And because the topic of "creating a financial plan" is a huge thing, we have appropriately written a huge article about it. We have kept it short and snappy, but a shorter article would have only told you half the truth. This includes answers to questions such as "What belongs in a financial plan?" or "How detailed should a financial plan be?". In addition, our essay includes a detailed step-by-step guide on how to create a financial plan. Because that would not have told everything, we finally show you some tools that provide you with the best support for your financial planning - all to find on OMR Reviews.

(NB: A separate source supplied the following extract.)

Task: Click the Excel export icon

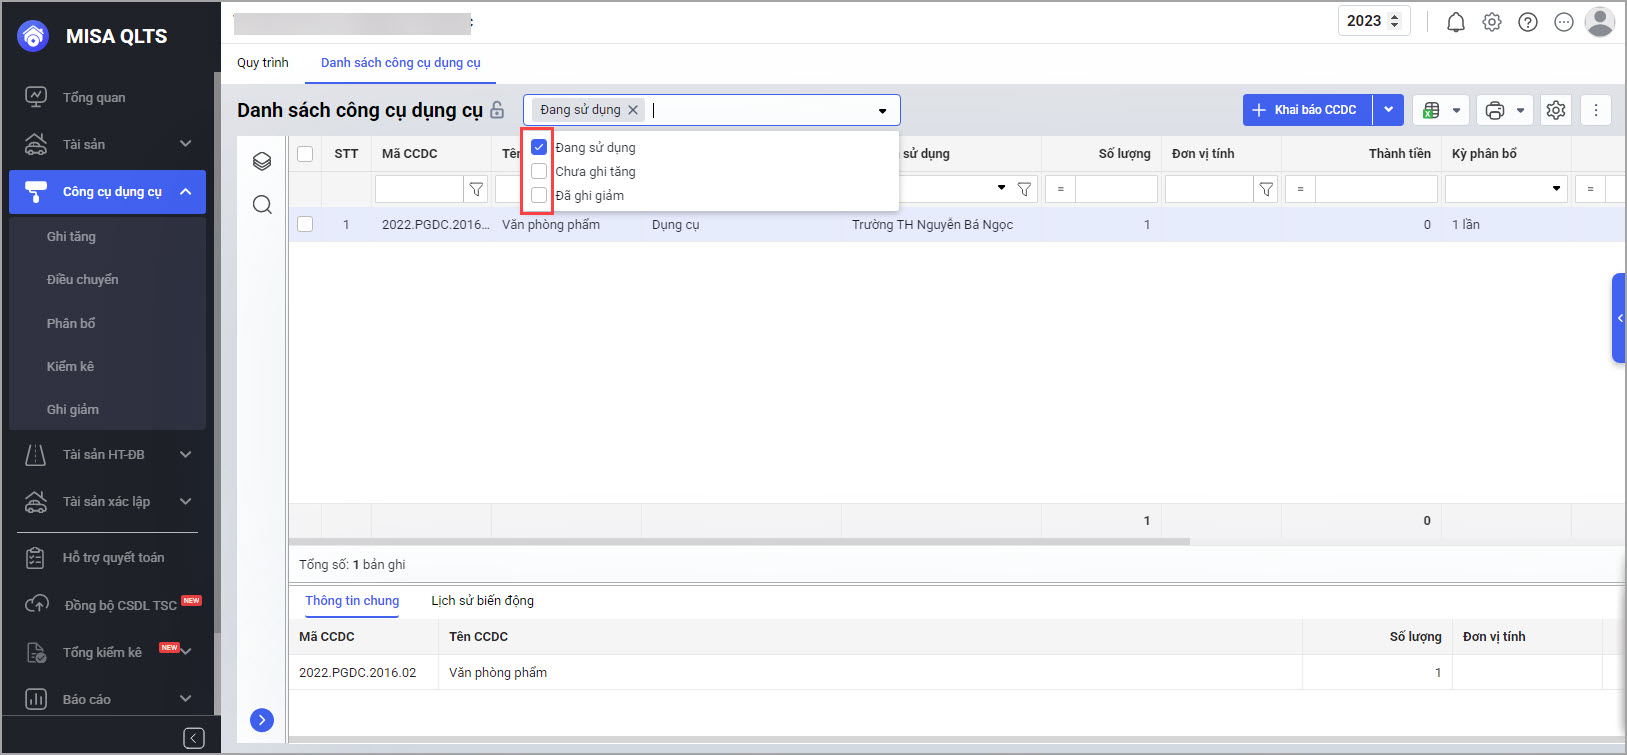Action: 1431,110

Recommended financial planning software
On our comparison platform OMR Reviews you can find more recommended financial planning software. There we have listed over 50 cash flow management software for small and medium-sized companies, start-ups and large corporations that support you in all areas of monitoring cash flows in your company. So take a look and compare the software with the help of authentic and verified user reviews:
What does financial planning mean?
The definition of a financial plan describes the document as part of the business plan. This is essential if you want to have a loan or convince investors. But do not fall victim to the fallacy that business and financial planning are only intended for others. On the contrary: both plans are a good opportunity for you to have numbers, data and facts to determine whether your undertaking is hand and foot. In addition, both plans accompany you at least in the first years and function as a red thread along which you can set up your business.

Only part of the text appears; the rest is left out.